| SELECTED EXCERPT |
********
Add CopyOnWriteBuffer class

webrtc/base/buffer.h

 /*
  *  Copyright 2004 The WebRTC Project Authors. All rights reserved.
  *
  *  Use of this source code is governed by a BSD-style license
  *  that can be found in the LICENSE file in the root of the source
  *  tree. An additional intellectual property rights grant can be found
  *  in the file PATENTS.  All contributing project authors may
  *  be found in the AUTHORS file in the root of the source tree.
  */
 
 #ifndef WEBRTC_BASE_BUFFER_H_
 #define WEBRTC_BASE_BUFFER_H_
 
 #include <algorithm>  // std::swap (pre-C++11)
 #include <cassert>
 #include <cstring>
 #include <memory>
 #include <utility>  // std::swap (C++11 and later)
 
 #include "webrtc/base/constructormagic.h"
+#include "webrtc/base/atomicops.h"
 #include "webrtc/base/deprecation.h"
 
 namespace rtc {
 
 namespace internal {
 
 // (Internal; please don't use outside this file.) ByteType<T>::t is int if T
 // is uint8_t, int8_t, or char; otherwise, it's a compilation error. Use like
 // this:
 //
 //   template <typename T, typename ByteType<T>::t = 0>
 //   void foo(T* x);
 //
 // to let foo<T> be defined only for byte-sized integers.
 template <typename T>
 struct ByteType {
  private:
   static int F(uint8_t*);
   static int F(int8_t*);
   static int F(char*);
 
  public:
   using t = decltype(F(static_cast<T*>(nullptr)));
 };
 
 }  // namespace internal
 
+// Data stored in a buffer. RefCounted and will be shared between buffers that
+// are cloned to avoid unnecessary allocations / copies.
+class BufferData {

[tommi, 2016/02/14 09:03:42]

should this be in the 'internal' namespace? I'm assuming it's not supposed to be
used outside this header.

[joachim, 2016/02/14 11:10:19]

You are right, changed.

+ public:
+  BufferData();
+
+  explicit BufferData(const BufferData& data);
+
+  // Construct data with the specified number of uninitialized bytes.
+  explicit BufferData(size_t size);
+  BufferData(size_t size, size_t capacity);
+
+  // Construct data and copy the specified number of bytes into it.
********
| WORK TO DO |
Reproduce the stretch of the buffer.h code review from "You are right, changed." through "bytes into it.". The listing that comes next has no connection to the buffer.h code review.

| INFORMATION PROVIDED |
********
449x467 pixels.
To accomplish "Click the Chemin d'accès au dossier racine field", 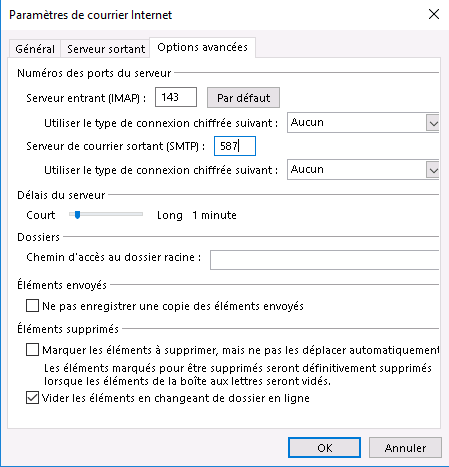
********
| THE RESPONSE |
You are right, changed.

+ public:
+  BufferData();
+
+  explicit BufferData(const BufferData& data);
+
+  // Construct data with the specified number of uninitialized bytes.
+  explicit BufferData(size_t size);
+  BufferData(size_t size, size_t capacity);
+
+  // Construct data and copy the specified number of bytes into it.